- The problem -
The entries are to be given again in full. Every word must match.

- Extracted records -

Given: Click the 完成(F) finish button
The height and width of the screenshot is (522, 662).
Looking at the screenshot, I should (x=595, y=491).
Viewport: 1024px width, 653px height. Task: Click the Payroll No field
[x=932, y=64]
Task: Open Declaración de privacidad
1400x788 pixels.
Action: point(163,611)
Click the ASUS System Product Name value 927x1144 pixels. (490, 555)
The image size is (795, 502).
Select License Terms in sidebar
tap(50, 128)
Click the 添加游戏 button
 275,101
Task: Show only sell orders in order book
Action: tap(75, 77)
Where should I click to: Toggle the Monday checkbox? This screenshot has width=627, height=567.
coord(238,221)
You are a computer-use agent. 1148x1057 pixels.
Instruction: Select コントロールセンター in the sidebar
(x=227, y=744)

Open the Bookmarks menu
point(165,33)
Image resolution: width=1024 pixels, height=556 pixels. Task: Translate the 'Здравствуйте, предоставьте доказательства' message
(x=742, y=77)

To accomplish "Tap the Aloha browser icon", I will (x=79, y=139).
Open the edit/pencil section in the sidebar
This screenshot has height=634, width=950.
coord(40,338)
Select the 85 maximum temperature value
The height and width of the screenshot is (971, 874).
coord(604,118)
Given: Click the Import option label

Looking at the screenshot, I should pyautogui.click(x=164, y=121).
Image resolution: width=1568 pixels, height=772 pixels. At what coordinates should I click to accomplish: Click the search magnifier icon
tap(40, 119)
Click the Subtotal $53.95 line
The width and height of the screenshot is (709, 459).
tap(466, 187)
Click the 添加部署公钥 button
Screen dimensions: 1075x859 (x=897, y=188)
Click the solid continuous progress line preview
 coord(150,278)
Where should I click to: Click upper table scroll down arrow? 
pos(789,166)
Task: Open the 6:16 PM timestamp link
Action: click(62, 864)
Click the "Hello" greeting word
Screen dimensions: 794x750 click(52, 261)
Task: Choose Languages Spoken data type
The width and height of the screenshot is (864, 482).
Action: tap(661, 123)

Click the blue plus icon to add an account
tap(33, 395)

- Answer to the problem -
Given: Click the 完成(F) finish button
The height and width of the screenshot is (522, 662).
Looking at the screenshot, I should (x=595, y=491).
Viewport: 1024px width, 653px height. Task: Click the Payroll No field
[x=932, y=64]
Task: Open Declaración de privacidad
1400x788 pixels.
Action: point(163,611)
Click the ASUS System Product Name value 927x1144 pixels. (490, 555)
The image size is (795, 502).
Select License Terms in sidebar
tap(50, 128)
Click the 添加游戏 button
 275,101
Task: Show only sell orders in order book
Action: tap(75, 77)
Where should I click to: Toggle the Monday checkbox? This screenshot has width=627, height=567.
coord(238,221)
You are a computer-use agent. 1148x1057 pixels.
Instruction: Select コントロールセンター in the sidebar
(x=227, y=744)

Open the Bookmarks menu
point(165,33)
Image resolution: width=1024 pixels, height=556 pixels. Task: Translate the 'Здравствуйте, предоставьте доказательства' message
(x=742, y=77)

To accomplish "Tap the Aloha browser icon", I will (x=79, y=139).
Open the edit/pencil section in the sidebar
This screenshot has height=634, width=950.
coord(40,338)
Select the 85 maximum temperature value
The height and width of the screenshot is (971, 874).
coord(604,118)
Given: Click the Import option label

Looking at the screenshot, I should pyautogui.click(x=164, y=121).
Image resolution: width=1568 pixels, height=772 pixels. At what coordinates should I click to accomplish: Click the search magnifier icon
tap(40, 119)
Click the Subtotal $53.95 line
The width and height of the screenshot is (709, 459).
tap(466, 187)
Click the 添加部署公钥 button
Screen dimensions: 1075x859 (x=897, y=188)
Click the solid continuous progress line preview
 coord(150,278)
Where should I click to: Click upper table scroll down arrow? 
pos(789,166)
Task: Open the 6:16 PM timestamp link
Action: click(62, 864)
Click the "Hello" greeting word
Screen dimensions: 794x750 click(52, 261)
Task: Choose Languages Spoken data type
The width and height of the screenshot is (864, 482).
Action: tap(661, 123)

Click the blue plus icon to add an account
tap(33, 395)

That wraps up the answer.